Artigos de Braulio Tavares em sua coluna diária no "Jornal da Paraíba" (Campina Grande-PB), desde o 0001 (23 de março de 2003) até o 4098 (10 de abril de 2016). Do 4099 em diante, os textos estão sendo publicados apenas neste blog, devido ao fim da publicação do jornal impresso.
quarta-feira, 10 de novembro de 2010
2397) “A Volta dos Mortos Vivos” (10.11.2010)
Assistindo tarde da noite, na TV a cabo, A Volta dos Mortos Vivos de Dan O’Bannon (1985), pensei na fascinação que os filmes de zumbis exercem sobre o público jovem. Rapazes e moças adolescentes gostam de quaisquer filmes de terror; veja-se o sucesso serial de Freddy Kruger, Jason, “Serra Elétrica” “Jogos Mortais”, etc. Mas os pútridos zumbis têm um encanto mórbido especial. Lembro ainda hoje minha fascinação, aos dez anos, diante dos zumbis de filmes como Invasores Invisíveis e outros, que comparados aos de hoje são de uma inocência a toda prova, mas na época despertavam calafrios.
Os zumbis são diferentes de Drácula ou de Frankenstein porque são um monstro quantitativo, não personalizado. Não se sabe o que é mais terrível, se a dificuldade em matar um único monstro ou a facilidade em matar bilhões de monstros que não param de surgir em fila indiana, cópias equivalentes ao que acaba de ser exterminado. O zumbi é o morto típico da era da cópia digital, da infinita reprodutibilidade técnica tanto da obra de arte quanto do pesadelo. No século 20 tínhamos o monstro único, indivisível, o monstro tão ímpar quanto o ser humano, quanto o Indivíduo criado pelo Iluminismo.
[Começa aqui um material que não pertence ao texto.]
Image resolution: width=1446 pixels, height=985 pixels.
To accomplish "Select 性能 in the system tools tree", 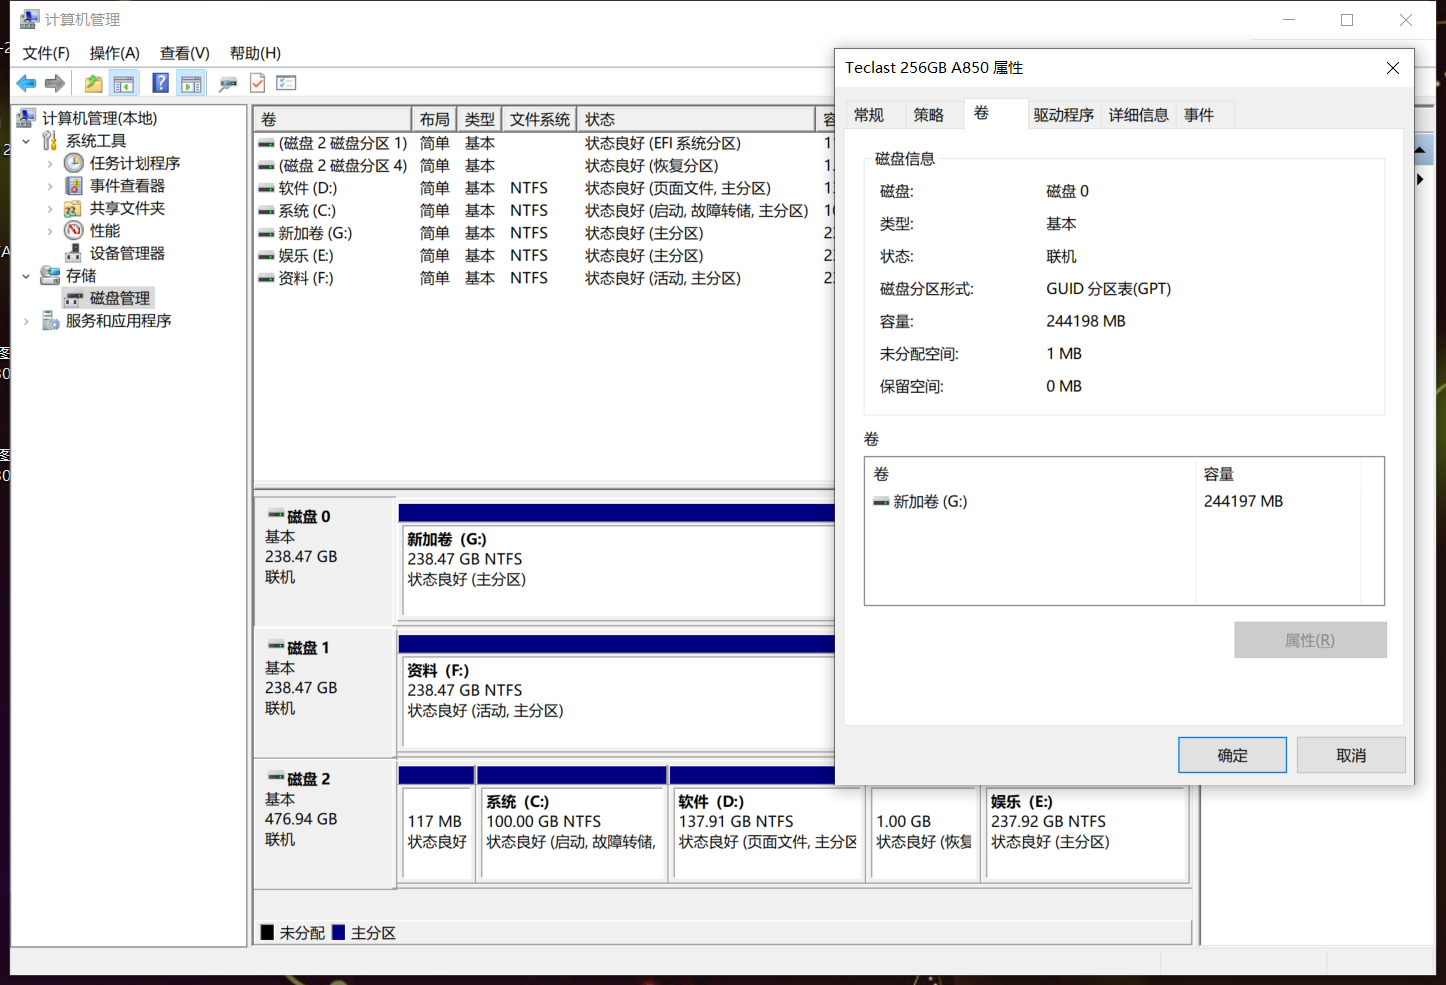I will click(x=104, y=231).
Hoje, temos o monstro inesgotável, inextinguível, cópia da cópia da cópia da cópia, e que não para de brotar.
Para o cinema norte-americano, deve haver ali um pouco do horror de enfrentar povos anônimos, depauperados, sujos, lumpen-proletários: os vietcongs, os talibãs, os habitantes de Canudos, os pobres e esfarrapados em geral. Os zumbis são sub-humanos que, no seu existir incontrolável ameaçam submergir o “humano”. E há também, superposta a esta, uma ameaça mais terrível ainda: o fato de que as pessoas normais (nós, nossos amigos, nossa família) estão sujeitas a se transformar de uma hora para outra num desses monstros. Seu filho pode virar punk. Sua namorada pode virar terrorista. Sua irmã pode virar comunista. Seu marido pode virar um drogado.
Os mortos-vivos são também um pesadelo em torno do tema da recusa à morte, do apego irracional à vida, que deixa de ser vista como valor absoluto. O zumbi é o morto que se recusa a morrer, ou que não consegue morrer. Uma morta-viva no filme de O’Bannon responde por que motivo devoram os humanos: “Porque isso reduz a dor... a dor de estar morto”. É uma explicação de roteirista de filme B, que coça a cabeça por 10 minutos e resolve com uma frase a questão da “motivação dramatúrgica”. Mas é uma angústia metafísica semelhante à do Mr. Valdemar do conto de Edgar Allan Poe, que, hipnotizado, fica com a alma presa ao corpo morto, mantendo-o em funcionamento. No momento em que o transe hipnótico é cortado, a alma se liberta e o corpo se desfaz numa massa liquefeita.
E por último vem o simbolismo do ato de comer cérebros. Um filme é uma projeção luminosa de pessoas sem vida que andam pra lá e para cá absorvendo os cérebros da platéia para continuar existindo.